In a few days Mr. Bingley returned Mr. Bennet’s visit, and sat about ten minutes with him in his library. He had entertained hopes of being admitted to a sight of the young ladies, of whose beauty he had heard much; but he saw only the father. The ladies were somewhat more fortunate, for they had the advantage of ascertaining from an upper window that he wore a blue coat, and rode a black horse.

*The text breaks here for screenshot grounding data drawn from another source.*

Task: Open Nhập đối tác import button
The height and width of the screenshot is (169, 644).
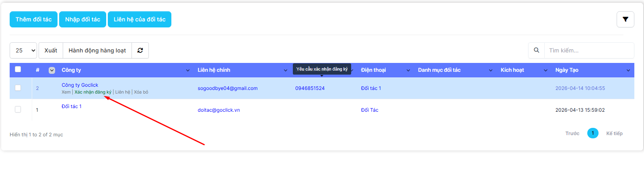Action: [x=82, y=19]
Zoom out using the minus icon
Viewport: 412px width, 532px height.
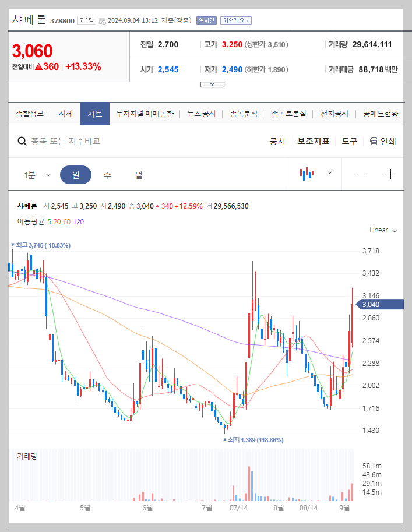pos(362,172)
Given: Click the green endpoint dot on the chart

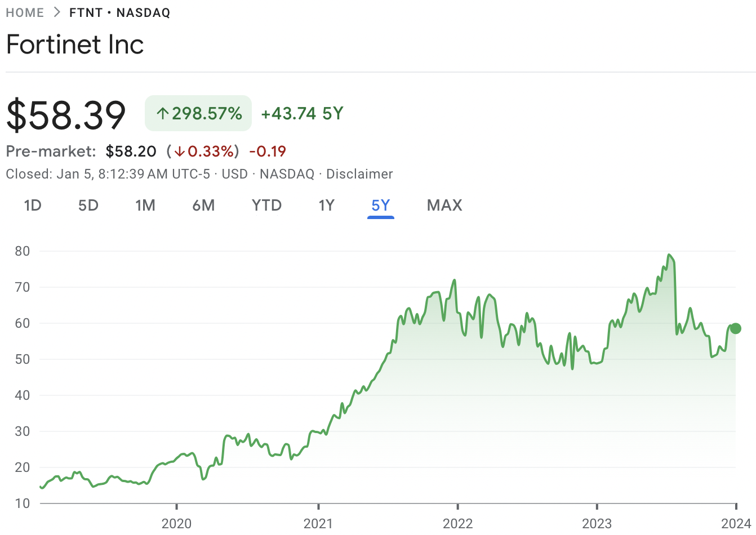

An invitation to dinner was soon afterwards dispatched; and already had Mrs. Bennet planned the courses that were to do credit to her housekeeping, when an answer arrived which deferred it all. Mr. Bingley was obliged to be in town the following day, and, consequently, unable to accept the honour of their invitation, etc. Mrs. Bennet was quite disconcerted. She could not imagine what business he could have in town so soon after his arrival in Hertfordshire; and she began to fear that he might be always flying about from one place to another, and never settled at Netherfield as he ought to be. Lady Lucas quieted her fears a little by starting the idea of his being gone to London only to get a large party for the ball; and a report soon followed that Mr. Bingley was to bring twelve ladies and seven gentlemen with him to the assembly. The girls grieved over such a number of ladies, but were comforted the day before the ball by hearing, that instead of twelve he brought only six with him from London–his five sisters and a cousin. And when the party entered the assembly room it consisted of only five altogether–Mr. Bingley, his two sisters, the husband of the eldest, and another young man.

Mr. Bingley was good-looking and gentlemanlike; he had a pleasant countenance, and easy, unaffected manners. His sisters were fine women, with an air of decided fashion. His brother-in-law, Mr. Hurst, merely looked the gentleman; but his friend Mr. Darcy soon drew the attention of the room by his fine, tall person, handsome features, noble mien, and the report which was in general circulation within five minutes after his entrance, of his having ten thousand a year. The gentlemen pronounced him to be a fine figure of a man, the ladies declared he was much handsomer than Mr. Bingley, and he was looked at with great admiration for about half the evening, till his manners gave a disgust which turned the tide of his popularity; for he was discovered to be proud; to be above his company, and above being pleased; and not all his large estate in Derbyshire could then save him from having a most forbidding, disagreeable countenance, and being unworthy to be compared with his friend.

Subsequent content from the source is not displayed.